***** Stored data

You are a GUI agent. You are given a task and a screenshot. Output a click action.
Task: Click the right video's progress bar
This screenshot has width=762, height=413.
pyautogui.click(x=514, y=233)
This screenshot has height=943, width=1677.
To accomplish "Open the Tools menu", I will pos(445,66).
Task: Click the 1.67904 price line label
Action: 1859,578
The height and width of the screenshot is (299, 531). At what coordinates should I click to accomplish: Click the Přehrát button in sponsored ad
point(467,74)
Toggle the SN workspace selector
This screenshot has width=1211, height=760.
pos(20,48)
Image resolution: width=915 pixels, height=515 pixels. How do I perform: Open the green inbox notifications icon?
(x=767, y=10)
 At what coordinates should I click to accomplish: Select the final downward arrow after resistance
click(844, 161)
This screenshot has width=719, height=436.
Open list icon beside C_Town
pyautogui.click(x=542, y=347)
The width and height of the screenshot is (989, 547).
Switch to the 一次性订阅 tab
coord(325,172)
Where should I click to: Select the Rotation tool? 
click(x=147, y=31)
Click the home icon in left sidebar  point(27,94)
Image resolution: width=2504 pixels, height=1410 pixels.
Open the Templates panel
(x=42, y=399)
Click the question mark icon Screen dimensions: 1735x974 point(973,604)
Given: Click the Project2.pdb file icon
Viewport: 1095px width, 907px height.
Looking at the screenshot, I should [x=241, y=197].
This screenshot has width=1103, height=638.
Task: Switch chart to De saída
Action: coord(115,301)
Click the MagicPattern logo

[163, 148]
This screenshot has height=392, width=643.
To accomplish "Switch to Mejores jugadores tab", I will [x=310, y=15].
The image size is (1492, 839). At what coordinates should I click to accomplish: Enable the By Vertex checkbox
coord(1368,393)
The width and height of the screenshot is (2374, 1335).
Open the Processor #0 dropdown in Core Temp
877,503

**********

Exercise instructions:
Print out the whole of the material exactly, line for line.

Solution for this task:
You are a GUI agent. You are given a task and a screenshot. Output a click action.
Task: Click the right video's progress bar
This screenshot has width=762, height=413.
pyautogui.click(x=514, y=233)
This screenshot has height=943, width=1677.
To accomplish "Open the Tools menu", I will pos(445,66).
Task: Click the 1.67904 price line label
Action: 1859,578
The height and width of the screenshot is (299, 531). At what coordinates should I click to accomplish: Click the Přehrát button in sponsored ad
point(467,74)
Toggle the SN workspace selector
This screenshot has width=1211, height=760.
pos(20,48)
Image resolution: width=915 pixels, height=515 pixels. How do I perform: Open the green inbox notifications icon?
(x=767, y=10)
 At what coordinates should I click to accomplish: Select the final downward arrow after resistance
click(844, 161)
This screenshot has width=719, height=436.
Open list icon beside C_Town
pyautogui.click(x=542, y=347)
The width and height of the screenshot is (989, 547).
Switch to the 一次性订阅 tab
coord(325,172)
Where should I click to: Select the Rotation tool? 
click(x=147, y=31)
Click the home icon in left sidebar  point(27,94)
Image resolution: width=2504 pixels, height=1410 pixels.
Open the Templates panel
(x=42, y=399)
Click the question mark icon Screen dimensions: 1735x974 point(973,604)
Given: Click the Project2.pdb file icon
Viewport: 1095px width, 907px height.
Looking at the screenshot, I should [x=241, y=197].
This screenshot has width=1103, height=638.
Task: Switch chart to De saída
Action: coord(115,301)
Click the MagicPattern logo

[163, 148]
This screenshot has height=392, width=643.
To accomplish "Switch to Mejores jugadores tab", I will [x=310, y=15].
The image size is (1492, 839). At what coordinates should I click to accomplish: Enable the By Vertex checkbox
coord(1368,393)
The width and height of the screenshot is (2374, 1335).
Open the Processor #0 dropdown in Core Temp
877,503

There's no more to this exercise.